Work required. Go over each line of the entries below, count those with "pixels", and give only the count.

Stored items
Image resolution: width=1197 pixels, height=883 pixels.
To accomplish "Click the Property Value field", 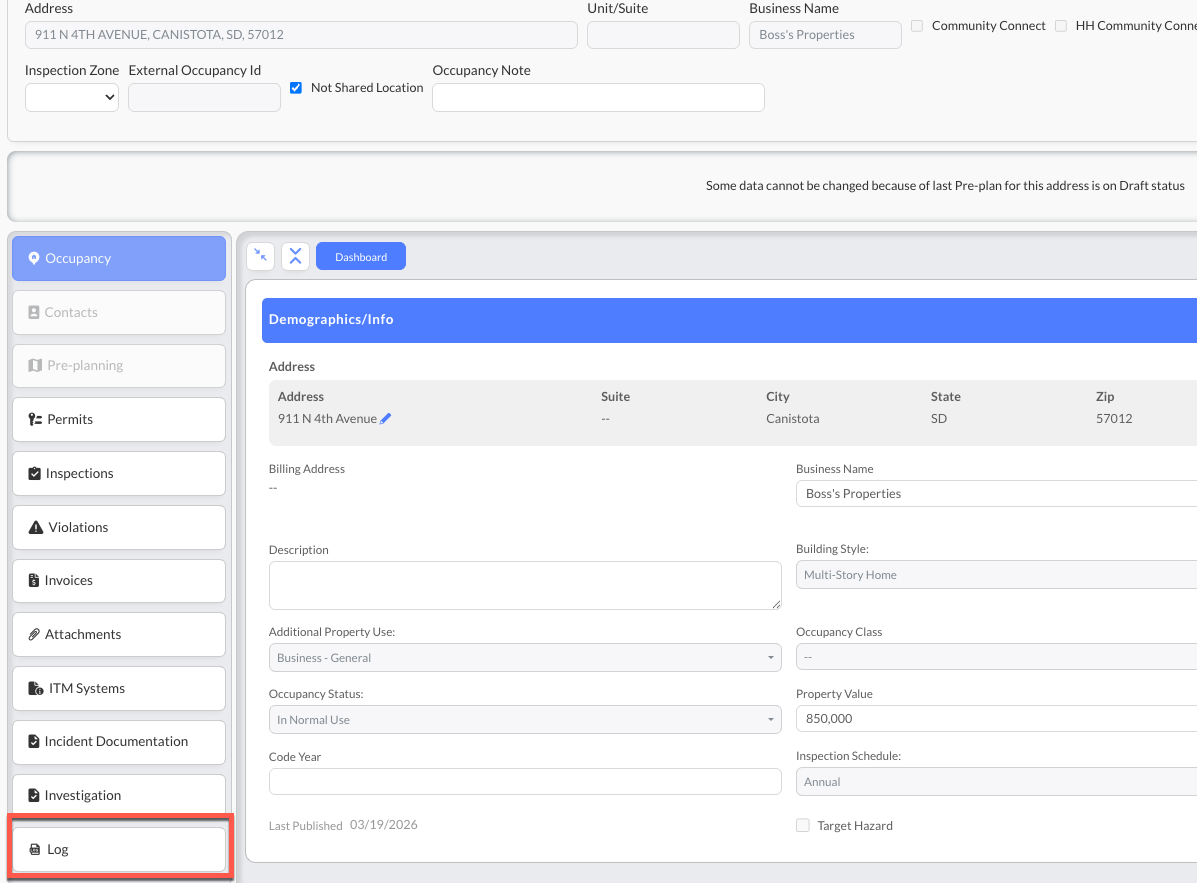I will [996, 719].
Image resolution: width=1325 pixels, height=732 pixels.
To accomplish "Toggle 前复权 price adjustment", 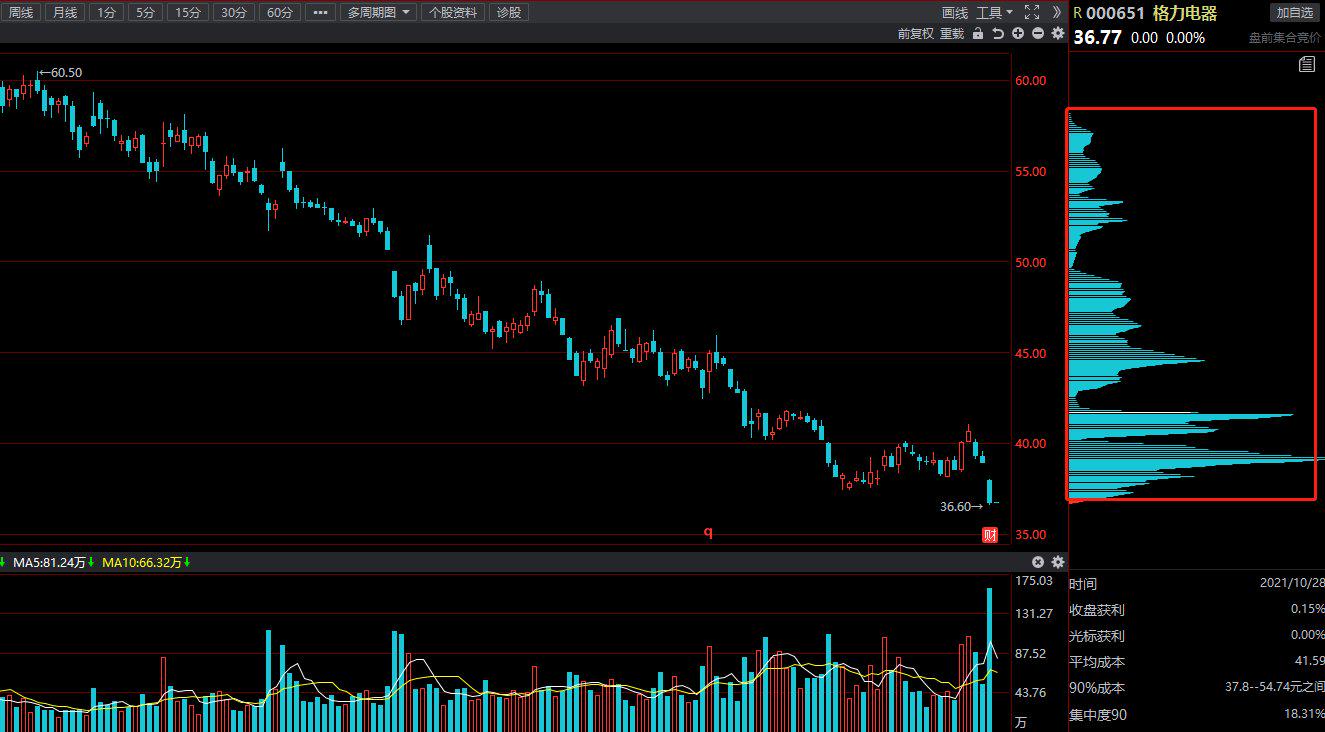I will (x=915, y=33).
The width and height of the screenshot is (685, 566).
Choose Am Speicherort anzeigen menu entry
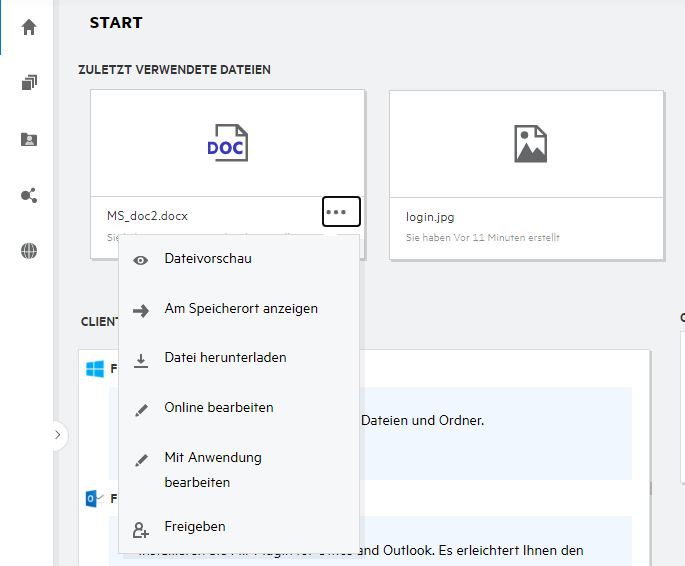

Output for this exercise. 2